Activity:
A complete, exact copy of the records is needed here.
Records for processing below:
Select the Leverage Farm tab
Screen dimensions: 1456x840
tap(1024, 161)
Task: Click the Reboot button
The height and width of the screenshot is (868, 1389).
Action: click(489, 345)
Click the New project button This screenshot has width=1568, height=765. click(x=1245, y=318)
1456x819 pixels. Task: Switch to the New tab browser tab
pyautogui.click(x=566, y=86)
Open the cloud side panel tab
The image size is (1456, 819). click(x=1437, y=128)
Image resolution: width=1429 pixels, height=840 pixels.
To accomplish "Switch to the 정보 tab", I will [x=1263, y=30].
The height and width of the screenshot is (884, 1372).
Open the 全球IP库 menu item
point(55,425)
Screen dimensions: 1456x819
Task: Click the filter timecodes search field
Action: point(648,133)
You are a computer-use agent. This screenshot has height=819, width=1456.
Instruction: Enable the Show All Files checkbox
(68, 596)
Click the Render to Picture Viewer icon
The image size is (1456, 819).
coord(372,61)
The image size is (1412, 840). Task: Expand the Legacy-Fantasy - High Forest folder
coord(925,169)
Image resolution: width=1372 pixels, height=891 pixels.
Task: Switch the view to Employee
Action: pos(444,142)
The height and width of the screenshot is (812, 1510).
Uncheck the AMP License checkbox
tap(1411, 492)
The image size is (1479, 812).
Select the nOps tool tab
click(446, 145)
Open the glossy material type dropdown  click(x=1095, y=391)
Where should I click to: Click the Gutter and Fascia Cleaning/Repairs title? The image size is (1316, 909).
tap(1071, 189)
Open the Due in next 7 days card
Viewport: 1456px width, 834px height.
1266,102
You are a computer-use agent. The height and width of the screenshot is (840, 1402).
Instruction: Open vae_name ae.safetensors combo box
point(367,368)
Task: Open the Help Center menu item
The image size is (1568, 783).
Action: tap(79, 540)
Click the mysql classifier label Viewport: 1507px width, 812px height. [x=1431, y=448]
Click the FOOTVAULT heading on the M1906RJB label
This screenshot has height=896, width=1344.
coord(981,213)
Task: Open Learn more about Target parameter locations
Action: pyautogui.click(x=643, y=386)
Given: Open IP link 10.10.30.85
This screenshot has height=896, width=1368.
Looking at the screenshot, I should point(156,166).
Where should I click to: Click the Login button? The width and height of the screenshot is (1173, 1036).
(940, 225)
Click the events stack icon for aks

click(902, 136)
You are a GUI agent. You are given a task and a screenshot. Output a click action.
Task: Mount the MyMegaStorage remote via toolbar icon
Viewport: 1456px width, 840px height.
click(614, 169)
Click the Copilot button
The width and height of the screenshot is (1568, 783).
End of Records for processing.
Expected output:
Select the Leverage Farm tab
Screen dimensions: 1456x840
tap(1024, 161)
Task: Click the Reboot button
The height and width of the screenshot is (868, 1389).
Action: click(489, 345)
Click the New project button This screenshot has width=1568, height=765. click(x=1245, y=318)
1456x819 pixels. Task: Switch to the New tab browser tab
pyautogui.click(x=566, y=86)
Open the cloud side panel tab
The image size is (1456, 819). click(x=1437, y=128)
Image resolution: width=1429 pixels, height=840 pixels.
To accomplish "Switch to the 정보 tab", I will [x=1263, y=30].
The height and width of the screenshot is (884, 1372).
Open the 全球IP库 menu item
point(55,425)
Screen dimensions: 1456x819
Task: Click the filter timecodes search field
Action: point(648,133)
You are a computer-use agent. This screenshot has height=819, width=1456.
Instruction: Enable the Show All Files checkbox
(68, 596)
Click the Render to Picture Viewer icon
The image size is (1456, 819).
coord(372,61)
The image size is (1412, 840). Task: Expand the Legacy-Fantasy - High Forest folder
coord(925,169)
Image resolution: width=1372 pixels, height=891 pixels.
Task: Switch the view to Employee
Action: pos(444,142)
The height and width of the screenshot is (812, 1510).
Uncheck the AMP License checkbox
tap(1411, 492)
The image size is (1479, 812).
Select the nOps tool tab
click(446, 145)
Open the glossy material type dropdown  click(x=1095, y=391)
Where should I click to: Click the Gutter and Fascia Cleaning/Repairs title? The image size is (1316, 909).
tap(1071, 189)
Open the Due in next 7 days card
Viewport: 1456px width, 834px height.
1266,102
You are a computer-use agent. The height and width of the screenshot is (840, 1402).
Instruction: Open vae_name ae.safetensors combo box
point(367,368)
Task: Open the Help Center menu item
The image size is (1568, 783).
Action: tap(79, 540)
Click the mysql classifier label Viewport: 1507px width, 812px height. [x=1431, y=448]
Click the FOOTVAULT heading on the M1906RJB label
This screenshot has height=896, width=1344.
coord(981,213)
Task: Open Learn more about Target parameter locations
Action: pyautogui.click(x=643, y=386)
Given: Open IP link 10.10.30.85
This screenshot has height=896, width=1368.
Looking at the screenshot, I should point(156,166).
Where should I click to: Click the Login button? The width and height of the screenshot is (1173, 1036).
(940, 225)
Click the events stack icon for aks

click(902, 136)
You are a GUI agent. You are given a task and a screenshot. Output a click action.
Task: Mount the MyMegaStorage remote via toolbar icon
Viewport: 1456px width, 840px height.
click(614, 169)
Click the Copilot button
The width and height of the screenshot is (1568, 783).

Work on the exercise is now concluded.